This manual is still in DRAFT state. Some sections are still empty, or almost. We keep merging material from other sources (essentially e-mail folders) while the proper integration of this material is delayed.
In this manual, we use he when
speaking of the programmer or maintainer, she when
speaking of the translator, and they when speaking of the
installers or end users of the translated program. This is only a
convenience for clarifying the documentation. It is
absolutely not meant to imply that some roles are more
appropriate to males or females. Besides, as you might guess, GNU
gettext
is meant to be useful for people using
computers, whatever their sex, race, religion or nationality!
This chapter explains the goals sought in the creation of GNU
gettext
and the free Translation Project. Then, it
explains a few broad concepts around Native Language Support, and
positions message translation with regard to other aspects of
national and cultural variance, as they apply to to programs. It
also surveys those files used to convey the translations. It
explains how the various tools interact in the initial generation
of these files, and later, how the maintenance cycle should usually
operate.
Please send suggestions and corrections to:
Internet address: bug-gnu-gettext@gnu.org
Please include the manual's edition number and update date in your messages.
gettext
Usually, programs are written and documented in English, and use English at execution time to interact with users. This is true not only of GNU software, but also of a great deal of commercial and free software. Using a common language is quite handy for communication between developers, maintainers and users from all countries. On the other hand, most people are less comfortable with English than with their own native language, and would prefer to use their mother tongue for day to day's work, as far as possible. Many would simply love to see their computer screen showing a lot less of English, and far more of their own language.

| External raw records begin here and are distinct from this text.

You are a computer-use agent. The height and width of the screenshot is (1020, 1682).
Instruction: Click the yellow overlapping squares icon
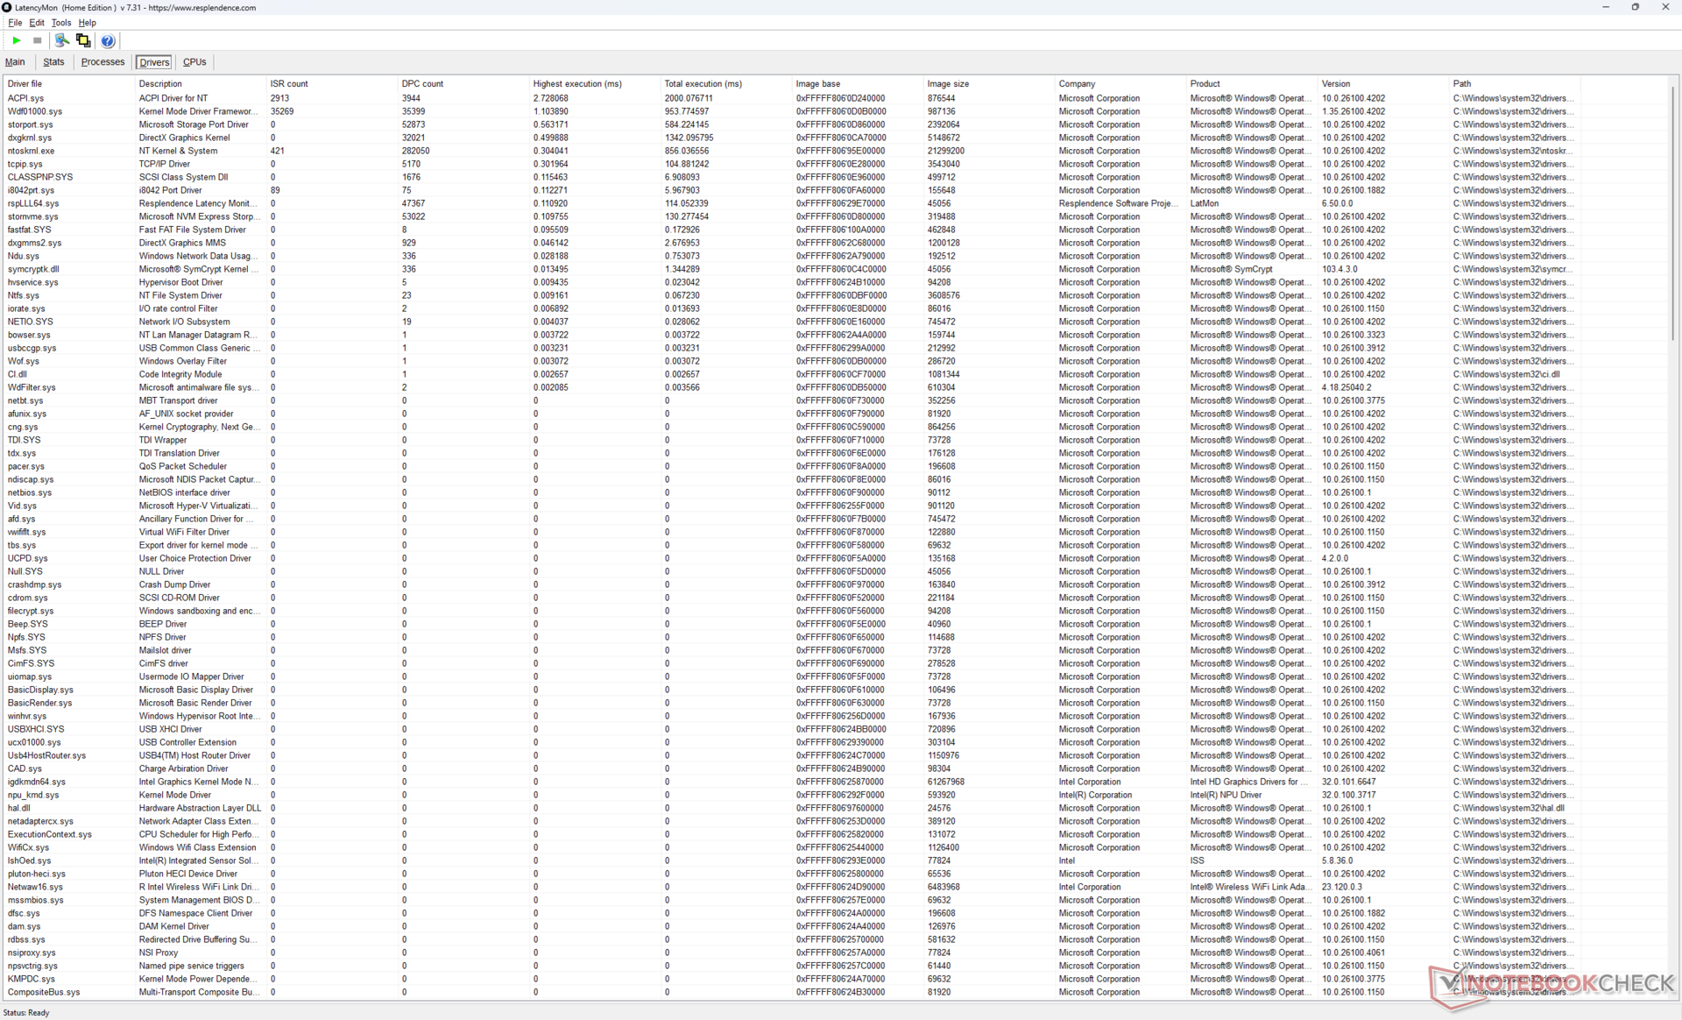click(x=83, y=40)
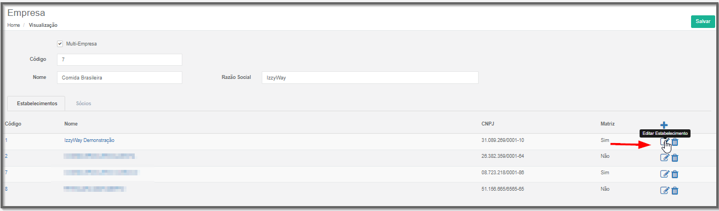
Task: Click the CNPJ column header
Action: point(488,124)
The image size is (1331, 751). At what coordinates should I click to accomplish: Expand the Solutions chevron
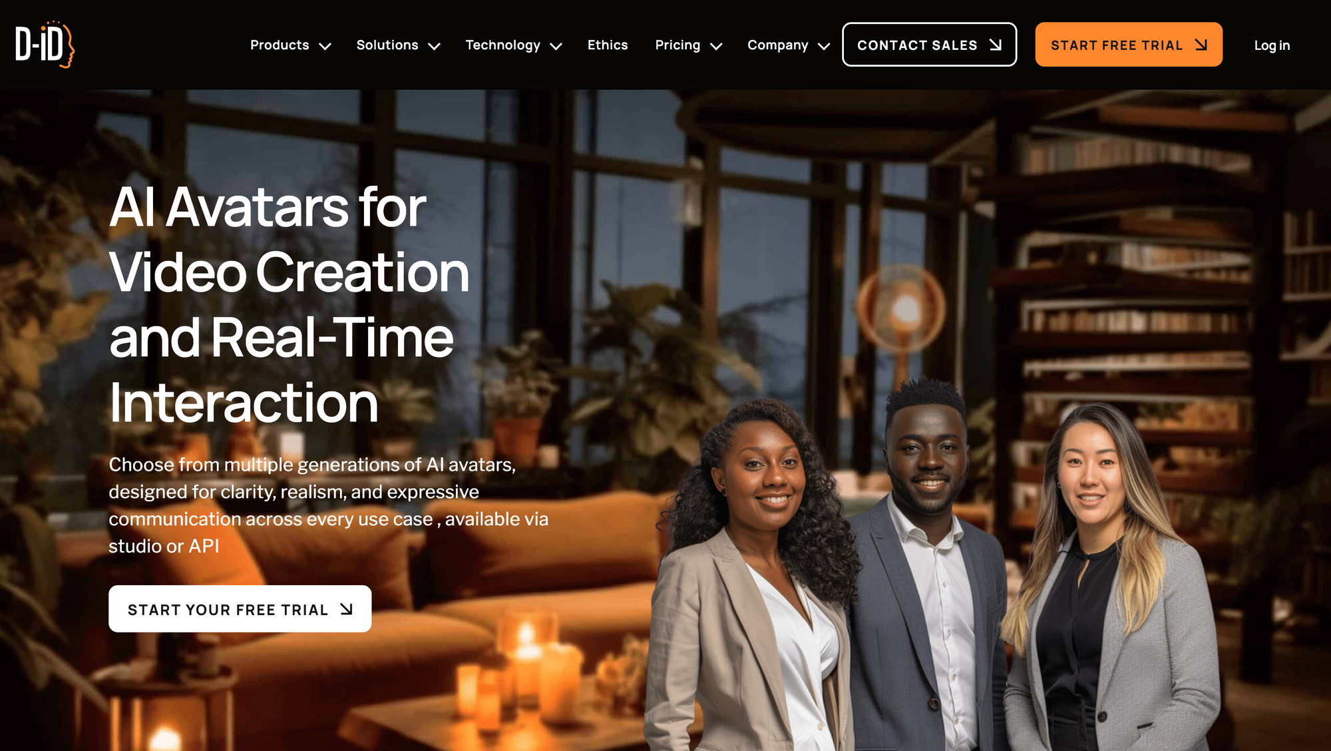(x=435, y=46)
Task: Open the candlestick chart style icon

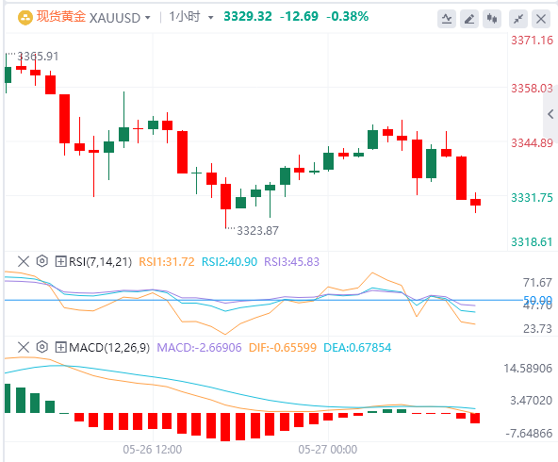Action: 492,18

However, to many people, this dream might appear so far fetched that they may believe it is not even worth spending time thinking about it. They have no confidence at all that the dream might ever become true. Yet some have not lost hope, and have organized themselves. The Translation Project is a formalization of this hope into a workable structure, which has a good chance to get all of us nearer the achievement of a truly multi-lingual set of programs.
GNU gettext
is an important step for the
Translation Project, as it is an asset on which we may build many
other steps. This package offers to programmers, translators and
even users, a well integrated set of tools and documentation.
Specifically, the GNU gettext
utilities are a set of
tools that provides a framework within which other free packages
may produce multi-lingual messages. These tools include
GNU gettext
is designed to minimize the impact of
internationalization on program sources, keeping this impact as
small and hardly noticeable as possible. Internationalization has
better chances of succeeding if it is very light weighted, or at
least, appear to be so, when looking at program sources.

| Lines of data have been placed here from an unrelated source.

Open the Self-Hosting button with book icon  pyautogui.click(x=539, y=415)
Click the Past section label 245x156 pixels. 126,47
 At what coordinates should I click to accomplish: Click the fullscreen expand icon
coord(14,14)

The Translation Project also uses the GNU gettext
distribution as a vehicle for documenting its structure and
methods. This goes beyond the strict technicalities of documenting
the GNU gettext
proper. By so doing, translators will
find in a single place, as far as possible, all they need to know
for properly doing their translating work. Also, this supplemental
documentation might also help programmers, and even curious users,
in understanding how GNU gettext
is related to the
remainder of the Translation Project, and consequently, have a
glimpse at the big picture.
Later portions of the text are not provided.